Fluid and proppant are injected into a shale reservoir during a hydraulic stimulation, causing changes in rock properties. Over time fluid and pressure bleed off into the reservoir causing further changes. We measured these changes as well as the height of the hydraulic fracture at 1.5-hour intervals using single source point seismic recordings.

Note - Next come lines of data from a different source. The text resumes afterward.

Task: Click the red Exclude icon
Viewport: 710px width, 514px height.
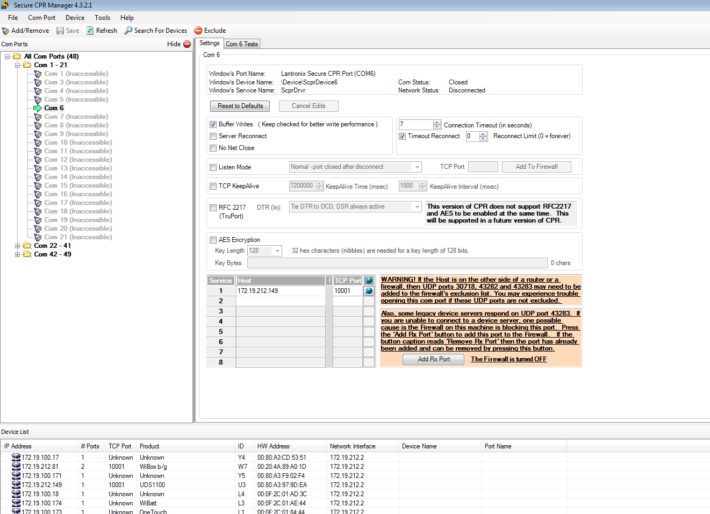Action: 198,31
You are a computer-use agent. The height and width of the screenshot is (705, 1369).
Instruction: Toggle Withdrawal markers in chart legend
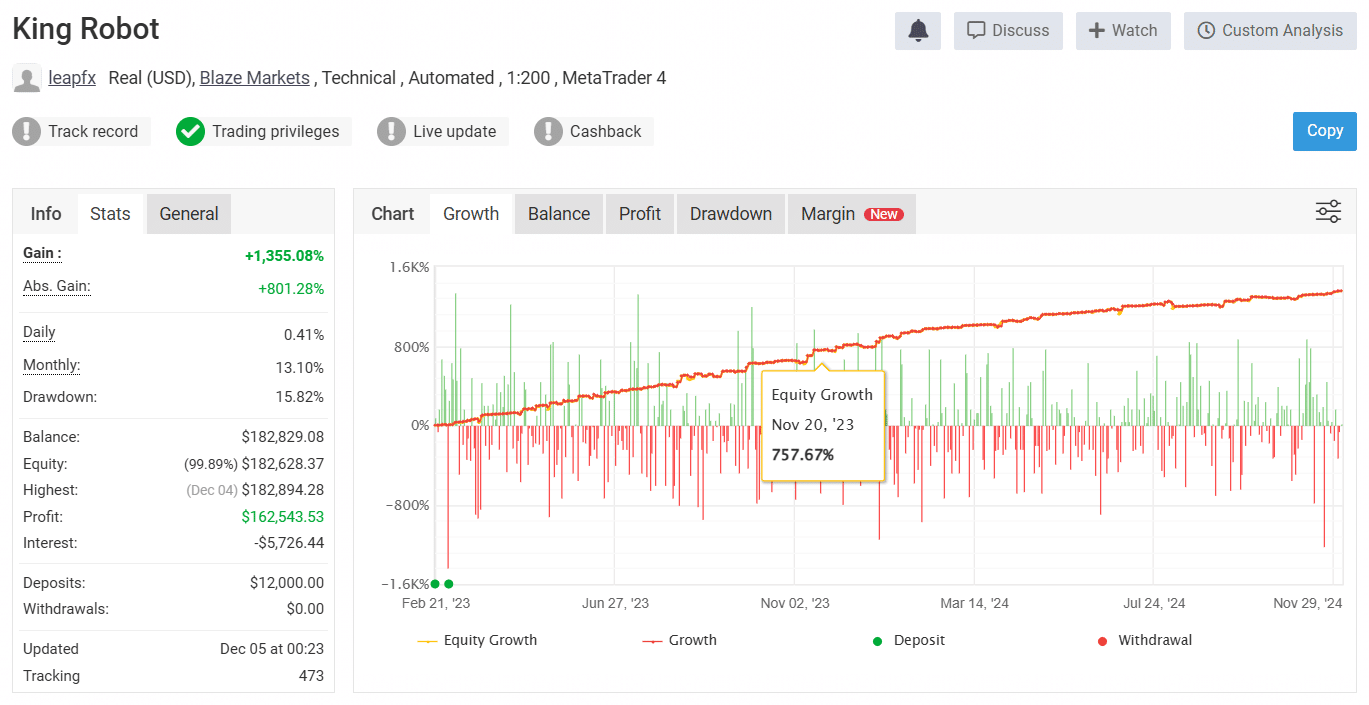pos(1144,640)
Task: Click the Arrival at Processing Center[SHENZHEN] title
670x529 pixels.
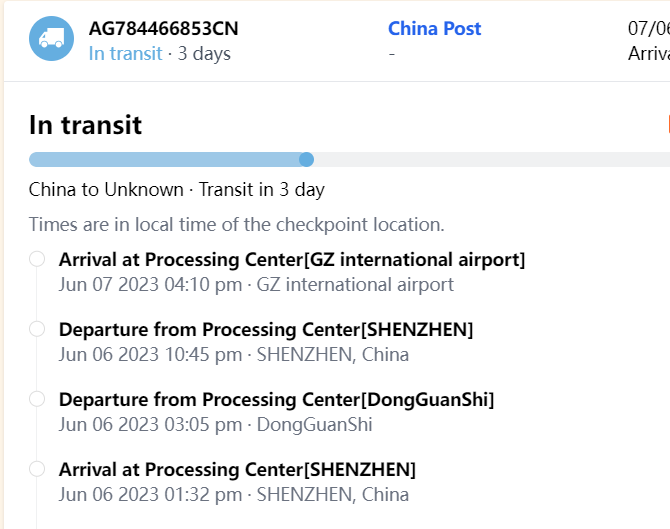Action: click(x=237, y=470)
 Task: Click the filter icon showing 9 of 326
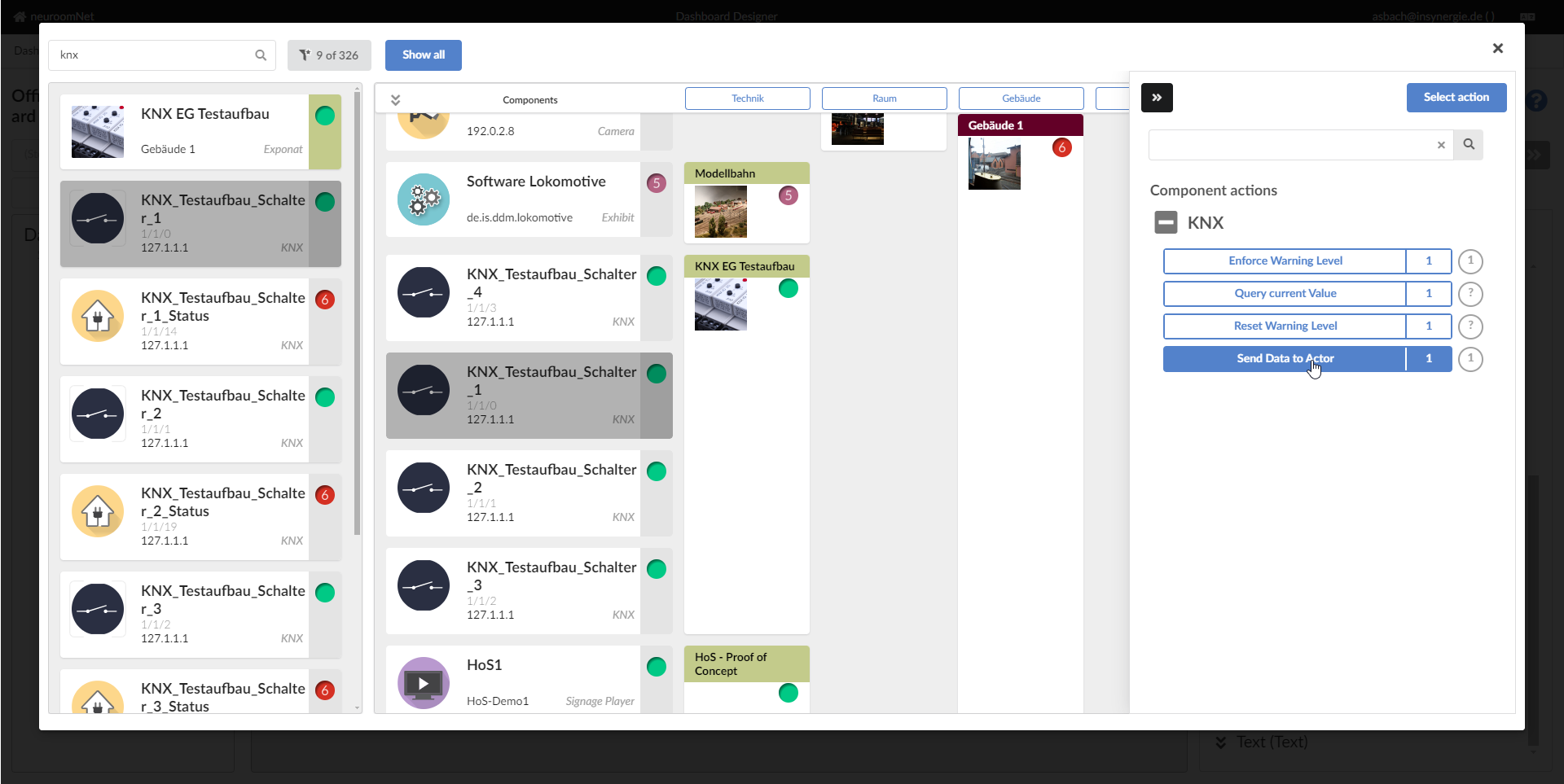coord(305,55)
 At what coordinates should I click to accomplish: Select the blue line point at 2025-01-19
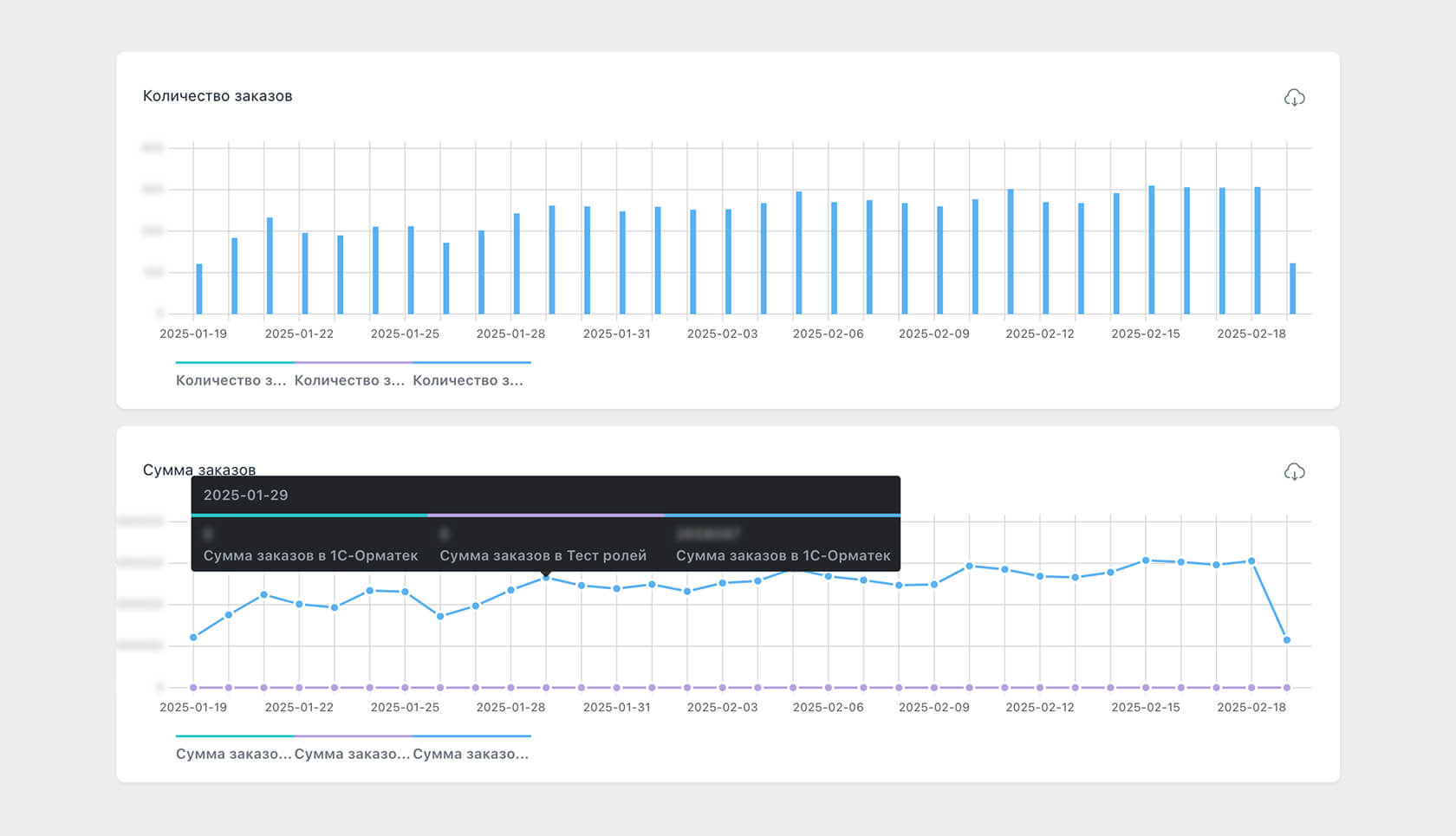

A distributed acoustic sensor (DAS) and pressure gauges were installed in a vertical well to monitor the hydraulic stimulation of several horizontal wells. In the vertical well we conducted microseismic recordings using geophones, tiltmeter measurements, strain measurements from DAS, distributed temperature sensor (DTS) readings, and several monitor walk-away time-lapse VSPs (vertical seismic profiles) along with repeated single offset source VSPs. The single source VSP was acquired every 1.5 hours over three days and was oriented so that the direct arrival passed through a single stage in one of the horizontal wells. We estimated the height of the p-wave velocity change due to the hydraulic fracture by measuring travel time changes in the direct arrival. The changes in height and velocity due to the deflation of the pressure over time was also measured. The fracture height was comparable with estimates from microseismic, DAS, and tiltmeters.

Introduction

In this paper we describe a method to better highlight the geometry of altered rock from a hydraulic stimulation within the Spraberry Formation of the Midland Basin in West Texas. Pioneer Natural Resources is currently developing significant unconventional resources within the basin and methods like those noted here enable an understanding of fracture geometry and well interaction during hydraulic stimulation that are important in developing unconventional resources. By acquiring several different types of data, a more accurate picture of the fracturing process can be observed and field development and geomechanical models can be adjusted accordingly. The use of DAS/DTS fiber allows for a very cost-effective and rapid acquisition of vertical seismic profiles. Pioneer has used time-lapse, fiber-based VSPs in the past with good results (Meek, 2017). Meadows (1994) observed changes in travel time during a hydraulic fracture using geophones. Recently, Byerley et al (2018) described a time-lapse experiment to monitor a hydraulic fracture during each stage into a horizontal fiber. They observed that the time delay diminished over a few days. It is thought that this time-delay was caused by fractures opening during the completion and decreasing the velocity around the well bore. Fluid and pressure leaking off over time then results in an increase in velocity of the altered rock. Understanding this pressure build up and later diffusion is important to understanding the interaction of offset well fracture stages which may influence well spacing decisions. It is also useful in determining how long adjacent wells that were shut in during completion can be placed back on production. Beyond the use of microseismic, imaging the hydraulic completion from surface geophysical techniques has been challenging. As a result we have begun to utilize subsurface imaging techniques like VSPs to gain further insight into the dynamics of the stimulation. Here we demonstrate the usefulness of the VSP by recording data into the vertical fiber only. Unfortunately, with a horizontal fiber it is difficult to obtain the height and width of the fracture using reflection energy. Experiments are currently being conducted using downward continuation of reflection energy from horizontal fibers to image around the well bore (Fuller, 2019).